Purpose: : To apply a model of RS1 structure to clinical electrophysiological data obtained in a cohort of patients with X-linked retinoschisis (XLRS), a vitreoretinal degeneration consequent upon mutations in the RS1 gene.

Methods: : An independent cohort of 38 patients with one of 18 missense changes in RS1 were ascertained (Moorfields Eye Hospital, London, UK). All underwent full-field ERG testing incorporating the International-standards. The pathogenic mutation perturbations in RS1 protein structure evaluated using molecular modeling. The missense changes were subdivided in two classes (Class I=less severe; Class II=severe) using computed severity. Patients (≤35 y/o) were segregated into 4 groups based on mutation severity and age (younger group = 9 y/o mean; older group = 24 y/o mean).

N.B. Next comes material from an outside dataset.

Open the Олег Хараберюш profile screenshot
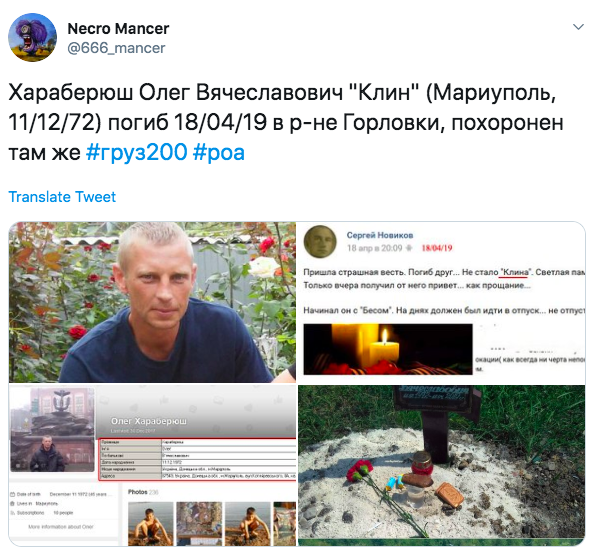This screenshot has width=594, height=560. (x=152, y=465)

Full-field ERG parameters including the dark-adapted bright flash ERG (DA 11.0) a- and b- wave amplitudes and the b/a-wave ratio were compared with the computed severity of RS1 perturbations.

Results: : The majority of Class I mutations showed no changes involving cysteine residues; Class II mutations caused severe perturbations due to the removal or insertion of cysteine residues or due to changes in the hydrophobic core. The dark-adapted bright flash ERG was electronegative (b/a ratio < 1) in most cases but there was significant variability. Class II mutations yielded lower mean values of ERG b/a-ratios than Class I mutations in both the younger (0.76 v. 0.94) and older age groups (0.87 v. 1.18). For both Class I and Class II groups the b/a-ratios were lower in younger subjects.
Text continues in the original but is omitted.